It’s back!

This blog is a bit of an experiment in running WordPress on Knative on Kubernetes in my own home. As some people may have noticed, the blog has been more down than up recently, despite the theoretically sounds underpinnings. If you’re curious, here’s a brief explanation as a way of easing myself back into the writing habit.

Hardware Failures

In Justifying Hardware Upgrades with Benchmarking, I mentioned that I’d discovered that the HP T640 series had about 30% more oomph (plus the ability to use NVME drives instead of shoehorning a 2.5 inch SATA SSD into a case not designed for it). Unfortunately, it turns out that the NVME drive I purchased ran somewhat hot; hot enough, in fact, to go into thermal shutdown while Linux was running. For those not in the know, Linux does not deal well with having the root filesystem disappear while it is running, so this lead to pretty immediate kernel panic and the host going unresponsive until I unplugged it and waited about 30 minutes or so for things to cool down.

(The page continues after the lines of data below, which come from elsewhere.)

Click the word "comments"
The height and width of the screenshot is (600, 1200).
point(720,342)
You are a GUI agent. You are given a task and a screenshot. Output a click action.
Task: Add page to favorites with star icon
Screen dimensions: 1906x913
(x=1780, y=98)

“My hardware needs to be unplugged unpredictably every 20 days” is not, in fact, something that I’m good at. I don’t have any monitoring running at the moment, and I’m not sure where I’d send the alerts if I did, so long story short, one of the three nodes in my kubernetes cluster was out of commission for at least 2 weeks, but possibly as much as 5. Now, Kubernetes is supposed to be resilient to this sort of thing, but it turns out…

Rook / Ceph Failover is Conservative

In this case, since the MySQL pod hadn’t been able to cleanly unmount the RBD disk it was using as the backing store, the CSI interface blocked detaching the existing pod from the PVC. In turn, Kubernetes wouldn’t spin up a new Pod for the StatefulSet until the PVC was detached from the existing pod/node, which wasn’t gonna happen until the new node spun up. For some reason, the MySQL controller I was using (percona) also didn’t decide to nuke the pod and work from backup, maybe because I didn’t do the right backup settings or something. I’m low-priority re-evaluating my particular MySQL controller, but since things are working again, it’s not at top of mind.

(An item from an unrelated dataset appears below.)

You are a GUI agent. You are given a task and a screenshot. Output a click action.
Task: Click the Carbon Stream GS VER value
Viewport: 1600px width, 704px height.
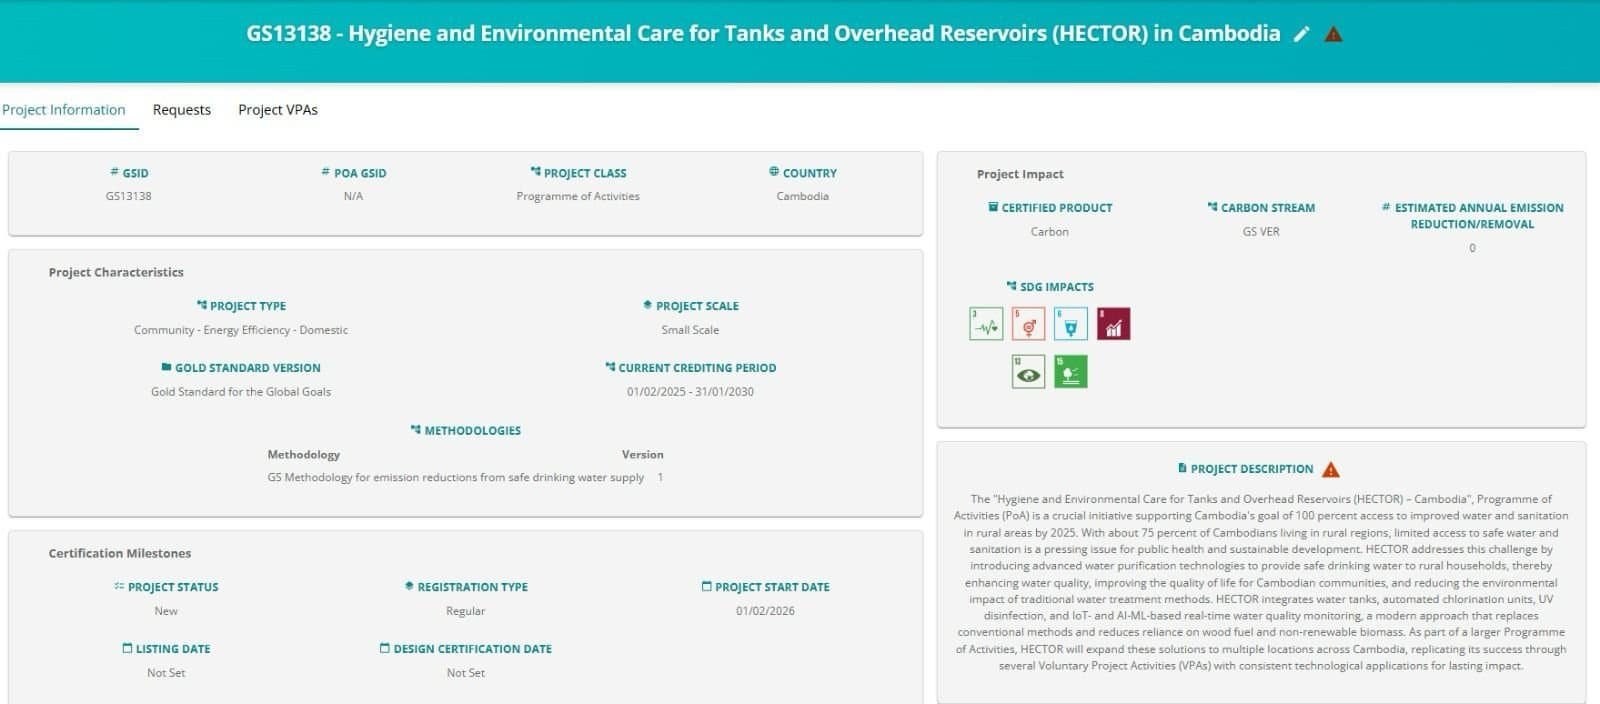(x=1260, y=232)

Fixing the Hardware Problem

Once I realized that this was a real problem, even when I left the top off the case, I went out and ordered one of those $15 SSD heat sinks and put it on the SSD the next time the unit overheated (gotta take advantage of that downtime). So far, it seems to be working, though I don’t have numbers from before; it’s currently about 12C below the thermal shutdown threshold after 17 days of sitting with the lid on.

This is what I ended up putting on the SSD.

Gigabit is Great, Except When It’s Consumer

Since I’m hosting the site in my basement for the grand added cost of 50W/h (about 36KWh each month, or about $5/month of electricity at current rates), it’s pretty cheap for what I get (12 cores and about 40G of RAM). Unfortunately, since I’m running it using a consumer gigabit plan, my IP address changes somewhat often and randomly.

One extra twist is that I wanted to host the site on the bare domain name (, not on a subdomain, so I need to be able to set the A record for that domain. Most dynamic DNS providers only support setting the A record on a subdomain, so I’ve been going into the DNS console and resetting the IP address by hand each time my home DNS record changes. Except… that requires that I’m checking and noticing when my home IP changes, which it turns out I don’t think about often.

I’ve finally automated this into a different problem: I’ve written a CronJob which extracts the IP address from my router via SNMP and then uses Google’s gcloud Docker image to update the DNS record for the site. This runs every minute right now, so the gap between my IP changing and the site starting to work again should be small enough that my other operational whoopsies will overwhelm my IP instability.

The real star of this is that I was able to find two existing containers that had the tools I needed (nicolaka/netshoot is amazing for network tools, and Google publishes a gcloud image) and chain them together without needing to write my own Docker image. And, of course, Kubernetes made it easy to run this every minute and put all the sensitive configuration in Secrets, so the rest of the configuration could live on public GitHub, where I can use it as an example for others.